(Exercise) Copy every line of the records below word for word, but leave the pictures out.

(Given information)
※ ※ ※

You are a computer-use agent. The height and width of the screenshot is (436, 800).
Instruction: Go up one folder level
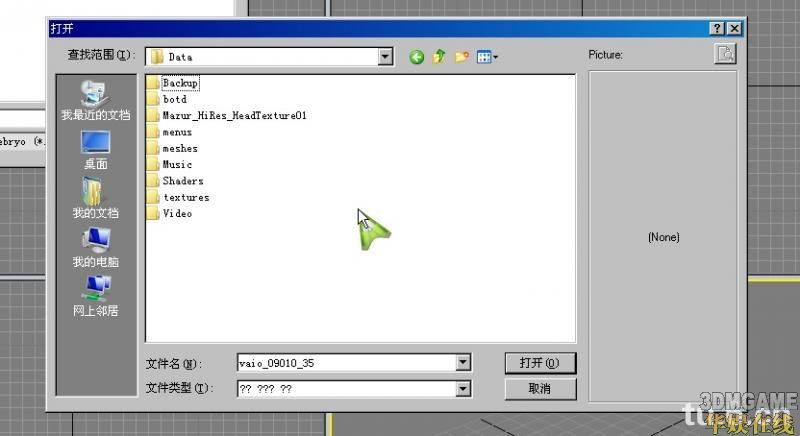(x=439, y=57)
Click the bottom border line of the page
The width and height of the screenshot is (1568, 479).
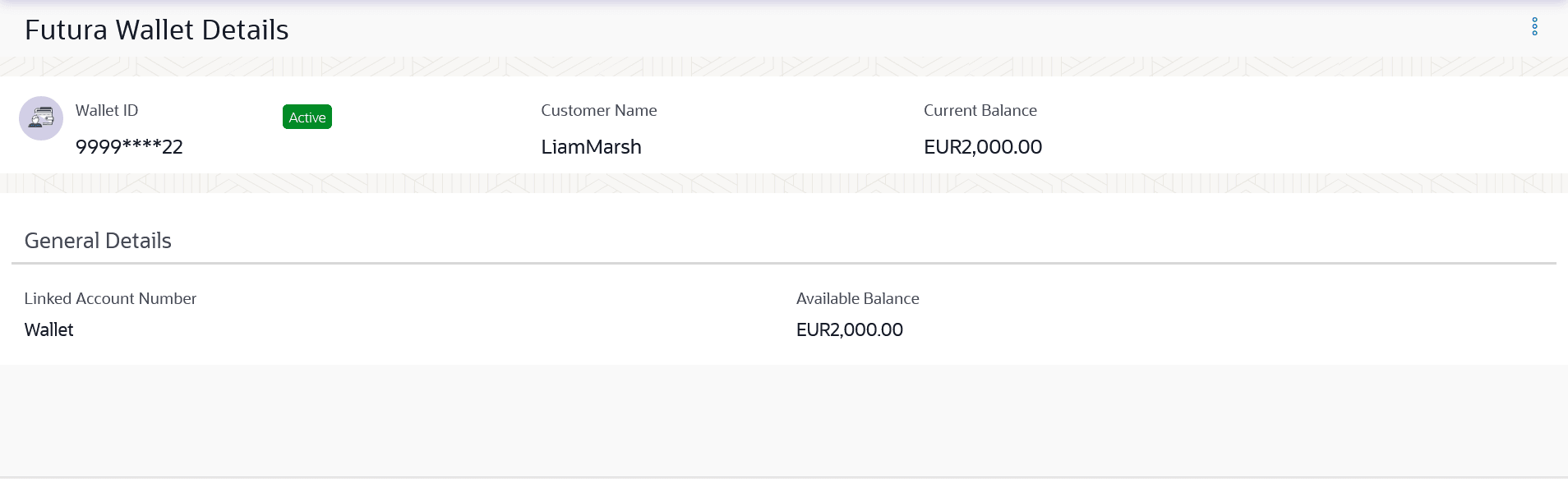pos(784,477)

※ ※ ※

(Exercise output)
You are a computer-use agent. The height and width of the screenshot is (436, 800).
Instruction: Go up one folder level
(x=439, y=57)
Click the bottom border line of the page
The width and height of the screenshot is (1568, 479).
pos(784,477)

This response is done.